Opinion
33762.
DECIDED OCTOBER 4, 1951.
Damages; from Crisp Superior Court — Judge Horne. July 13, 1951.
O. T. Gower, Harris, Russell Weaver, for plaintiff in error.
Pickett Pickett, Mixon Forrester, John W. Sanders, contra.
The allegations of the petition are sufficient to show that the tort-feasor was, at the time of the commission of the tort, acting as the alter ego of the defendant.
DECIDED OCTOBER 4, 1951.
The petition here alleges that Mrs. Verna Kitchens was proceeding north in an automobile driven by her husband on U.S. 41 when it was rammed from the rear by a 1941 Chevrolet owned by the defendant, John H. Powell, and operated by one J. W. Hood. It is alleged that the automobile in which the plaintiff was riding was properly lighted, and that the negligent acts of Hood as set out in the petition were the sole cause of the collision and consequent injury to the plaintiff. The defendant interposed a general demurrer to the petition contending that the following paragraphs, which comprise all the allegations as to agency in the petition, are not sufficient to render the owner, Powell, liable for the negligent conduct of the operator of his vehicle:
"At said time J. W. Hood, the driver, was an agent and servant of the defendant Powell, in that, at Powell's special request and for his benefit, Hood was using said Chevrolet for the purpose of looking after the welfare and needs of defendant's parents, Mr. and Mrs. John Powell, Sr. and defendant's sister, Mrs. Alta Cook. 23. At said time, Hood, in pursuance of his errand for defendant, was proceeding towards the home of defendant's parents who resided about three miles east of Vienna, Georgia, and Hood was working in the scope of his duty for and on behalf of defendant in that he was going to the home of defendant's parents and defendant's sister to find out if they needed anything and to spend the night with them and to attend to their needs during the night. 24. That the said John H. Powell's parents were of advanced age, being approximately seventy years old and that the defendant's father and sister were sick on the night of November 15, 1950, and had been sick for several days prior thereto and that the said Hood had spent the night with defendant's parents and sister for several nights prior to November 16, 1950 and had carried groceries, medicines and other supplies to the defendant's parents and sister during and for several days prior to November 15, 1950."
The trial court overruled the demurrer and the defendant excepted.
Where, as here, the pleader in seeking to allege an agency relationship sets out the facts as they really exist or are deemed to exist, the allegations that the parties are principal and agent is a legal conclusion which must be tested by the facts as alleged.

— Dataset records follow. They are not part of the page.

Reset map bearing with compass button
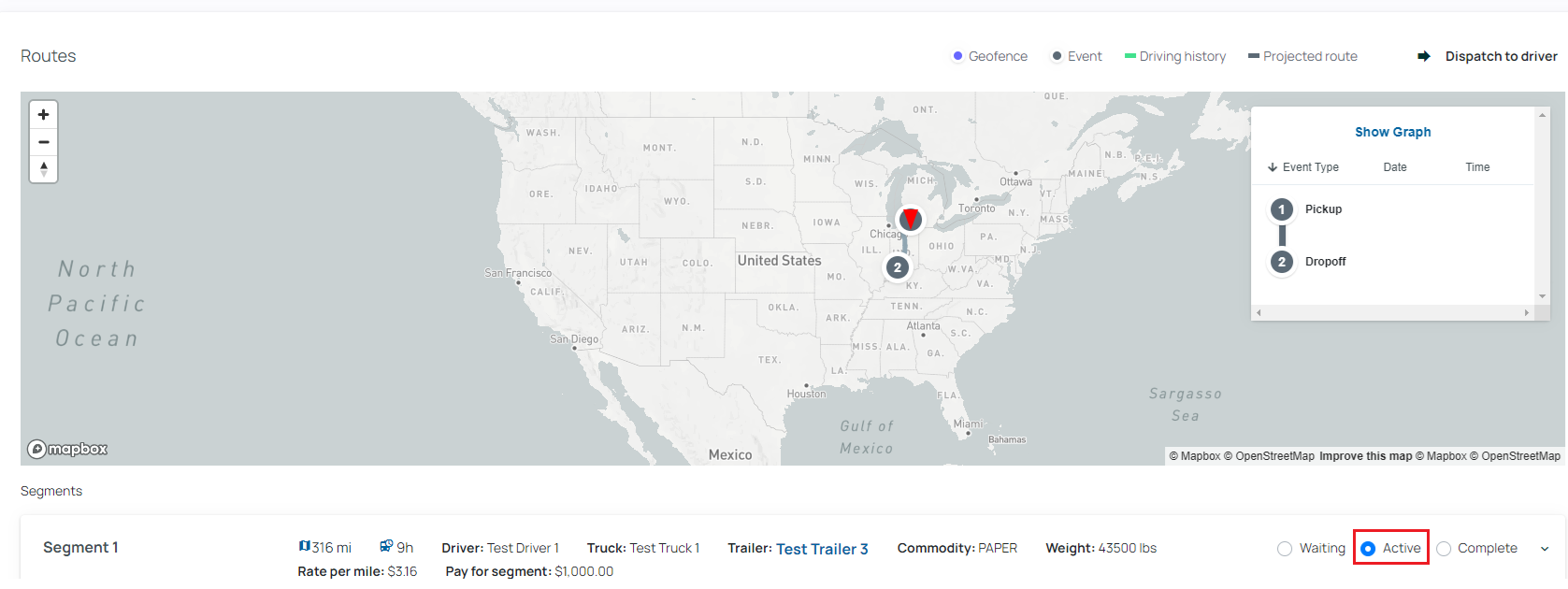Viewport: 1568px width, 589px height. pos(43,169)
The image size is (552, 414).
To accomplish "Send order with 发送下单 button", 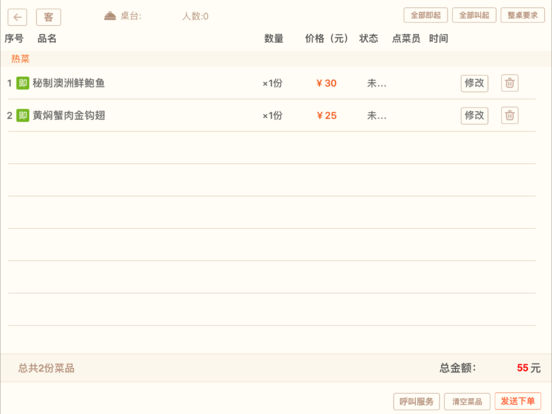I will [x=518, y=401].
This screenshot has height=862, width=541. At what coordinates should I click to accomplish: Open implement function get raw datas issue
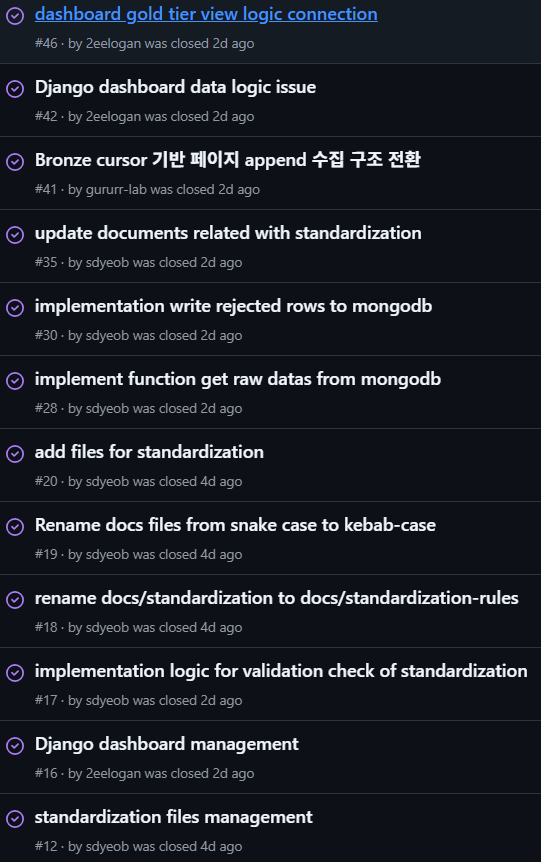[238, 379]
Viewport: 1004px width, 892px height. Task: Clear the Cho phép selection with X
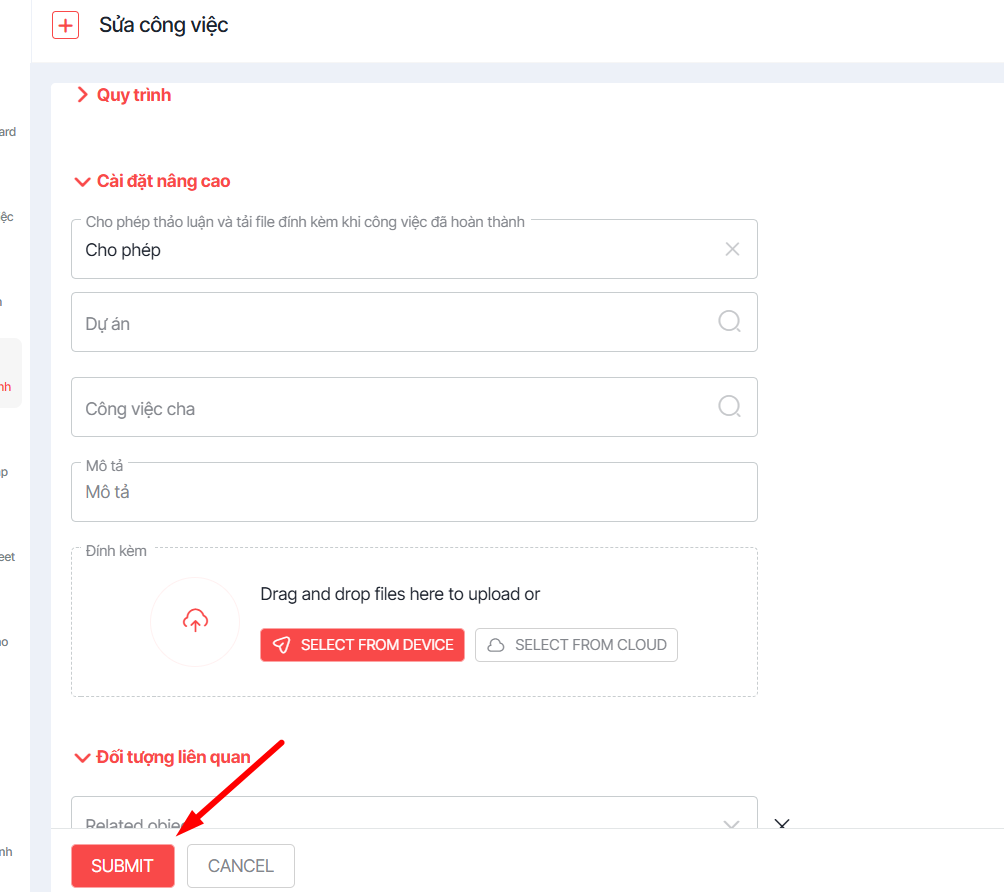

Conney v. Atlantic Greyhound Corp., 81 Ga. App. 324 (1) ( 58 S.E.2d, 559). Code § 4-101 provides as follows: "The relation of principal and agent arises wherever one person, expressly or by implication, authorizes another to act for him, or subsequently ratifies the acts of another in his behalf." In 60 C.J.S., Motor Vehicles, § 436, the following statement is found: "In order to hold the owner liable under the doctrine of respondeat superior for the acts of the driver of a motor vehicle, the driver must be the agent or servant of the owner at the time of the wrongful act, and, in order to create such relationship, the essential and sufficient element is the owner's right to control and direct the driver's conduct. It is not essential that the relationship should be a business one or that the service be a remunerative service. An agency or servant relationship does not depend on an express appointment but may be implied from the circumstances of the case; thus, one driving the owner's car at his request and for his purposes is the owner's servant or agent." Cain v. American Policyholders Ins. Co., 120 Conn. 645 ( 183 A. 403); Manint v. Nugent (La.), 142 So. 201; Wolcott v. Fellows, 82 N.H. 556 ( 131 A. 352); Lea v. Gentry, 167 Tenn. 556 ( 73 S.W.2d 170); Cannan v. Dupree (Tex.Civ.App.), 294 S.W. 298.
It is here alleged that at the defendant's special request Hood was using the vehicle for the purpose of looking after the needs of the defendant's aged parents and his sister, two of whom were ill; that he had been spending the night at their home and carrying them groceries and medicines, and that he was at the time proceeding toward their home to attend to their needs during the night. So far as the allegations of the petition are concerned, it appears that all of these acts were at the defendant's request and for his benefit, and this was the purpose for which the car had been entrusted to him, which purpose he was actually attempting to effectuate at the time of the collision. No other fair inference can be drawn from the pleadings; therefore it cannot be said as a matter of law that the petition fails on its face to show an agency relationship. The petition is sufficient to withstand a demurrer based on the ground that no express command or assent to the particular act of driving at the time and place in question is alleged. See Conney v. Atlantic Greyhound Corp., supra; Planters Cotton-Oil Co. v. Baker, 181 Ga. 161, 163 ( 181 S.E. 671).
The trial court did not err in overruling the general demurrer to the petition.
Judgment affirmed. MacIntyre, P. J., and Gardner, J., concur.